The Romanian economy will recover this year and might register a 1% growth, said the IMF Director Dominique Strauss Kahn, who on Tuesday paid a short visit to Bucharest. He had a meeting with the Romanian head of state Traian Basescu and the PM Emil Boc. The IMF chief warned that unemployment would continue to grow in the coming months. President Traian Basescu has stated that Romania wishes a long term cooperation with the IMF and most likely, when the current agreement expires, our country will request a flexible credit line and a new stand-by agreement.
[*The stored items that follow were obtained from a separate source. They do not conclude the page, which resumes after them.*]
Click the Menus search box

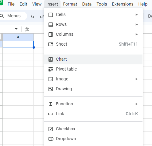[13, 16]
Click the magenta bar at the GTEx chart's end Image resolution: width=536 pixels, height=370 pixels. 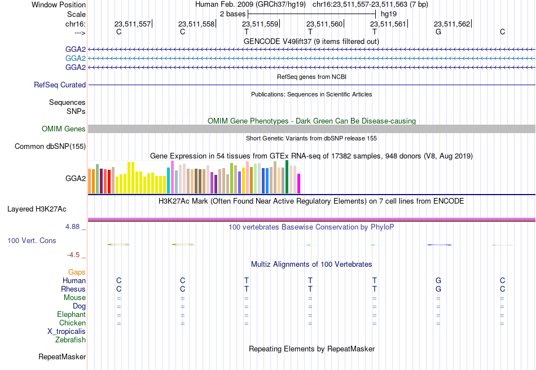298,184
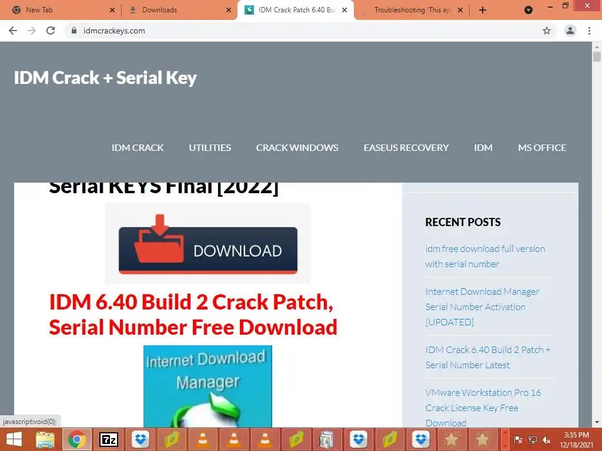
Task: Click the big DOWNLOAD button
Action: point(208,250)

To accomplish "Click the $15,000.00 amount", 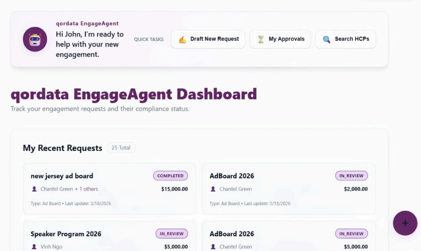I will point(174,189).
In 2009, Bucharest concluded a funding agreement with several international financial institutions, worth a total of 20 billion Euros, of which 13 billion from the IMF.
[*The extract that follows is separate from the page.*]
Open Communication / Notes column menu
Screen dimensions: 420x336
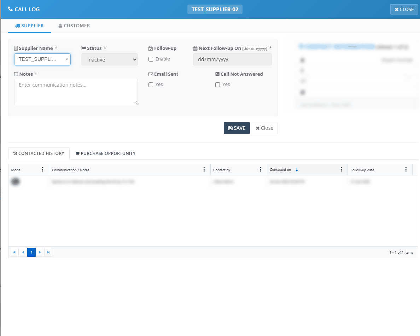coord(204,169)
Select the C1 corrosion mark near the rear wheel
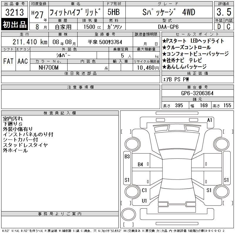 click(144, 190)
On Wednesday, the Romanian PM Emil Boc went to Chisinau to hand out, together with his Moldovan counterpart, Vlad Filat, the first small-scale cross-border trade certificate to citizens of the Republic of Moldova, Romania's neighbour with a predominantly Romanian speaking population. Boc has stated that Bucharest wishes to conclude a visa lifting agreement with Chisinau, but until that happens, Moldova must seriously apply the provisions of the cross-border trade agreement. Thanks to this agreement, over 1.2 million Moldovan citizens, who live within a range of 50 kms from the border, can enter Romania without a visa, just holding a permit.
Romania has the poorest education system in the EU in terms of performances, and over the past 20 years no reform has been carried out in the field. All that has been done was nothing but patchwork. This is what President Traian Basescu said at a public debate on a new national education bill. Under the draft law, compulsory education will cover 10 years, evaluation will be made through international-type tests and a preparatory year is mandatory and included in the primary school system. The bill has been harshly criticised by both teachers and the opposition parties who have submitted a motion to the Senate in this respect. The signatories to the motion believe that the situation in the education system has worsened and the repeated changes made along the years have generated confusion among pupils and teachers.
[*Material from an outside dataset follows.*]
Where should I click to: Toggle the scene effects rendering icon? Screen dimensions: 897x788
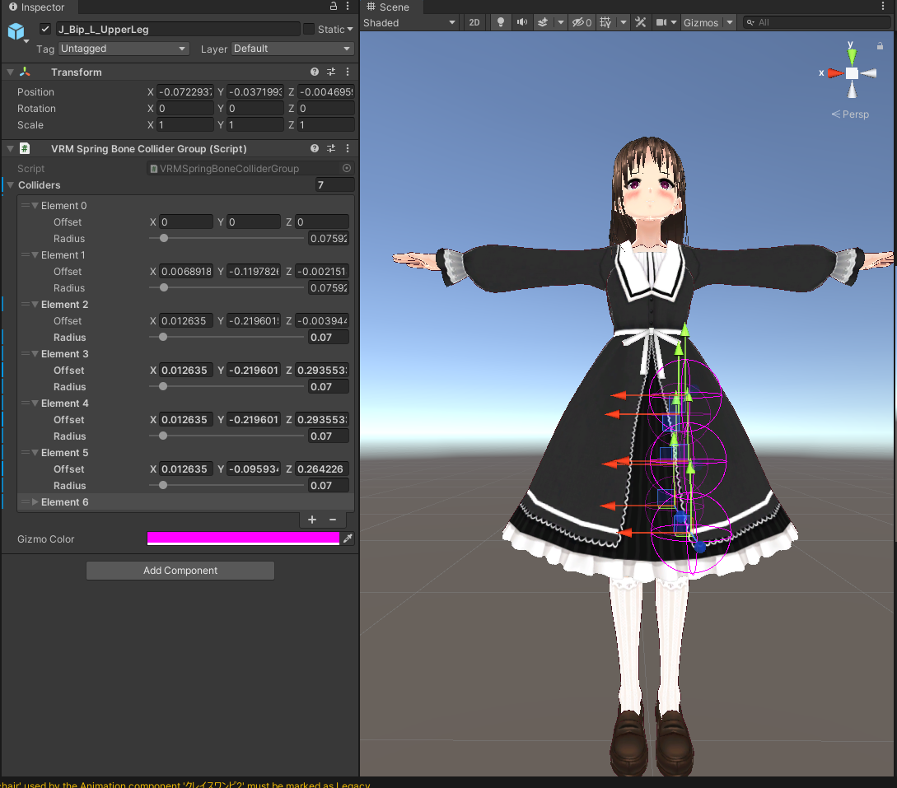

The protests of the teaching staff from Romania have continued this week. They are discontent with the lower salaries resulted after the enforcement of the unified salary law and with the announced lay offs. For the moment, protests included picketing, marches and a token strike in mid March. Teachers threaten to freeze the school year unless their claims are met.
The month of April started with further protests and lay offs. An unofficial strike of bus, tramcar and trolley bus drivers paralysed traffic in the capital on Thursday. Family doctors decided to no longer prescribe free of charge or discounted medicines or sick leaves, in protest against the decrease in the revenues of their practises. On the other hand, on April 1st, 780 employees of the National Passenger Railway Company were dismissed, and another 1200 are soon to be sacked. In March, over 4 thousand employees of the railway companies were laid off. By December the total number of lay offs in this sector will exceed 10 thousand.
The European Commission has temporarily suspended the payment of funds allotted to Romania in a programme designed to contribute to the development of human resources. The suspended payments amount to almost 8 million euros. Brussels made the resumption of payments conditional on the resolution of problems related to bureaucracy and the flawed operation of the electronic payment system.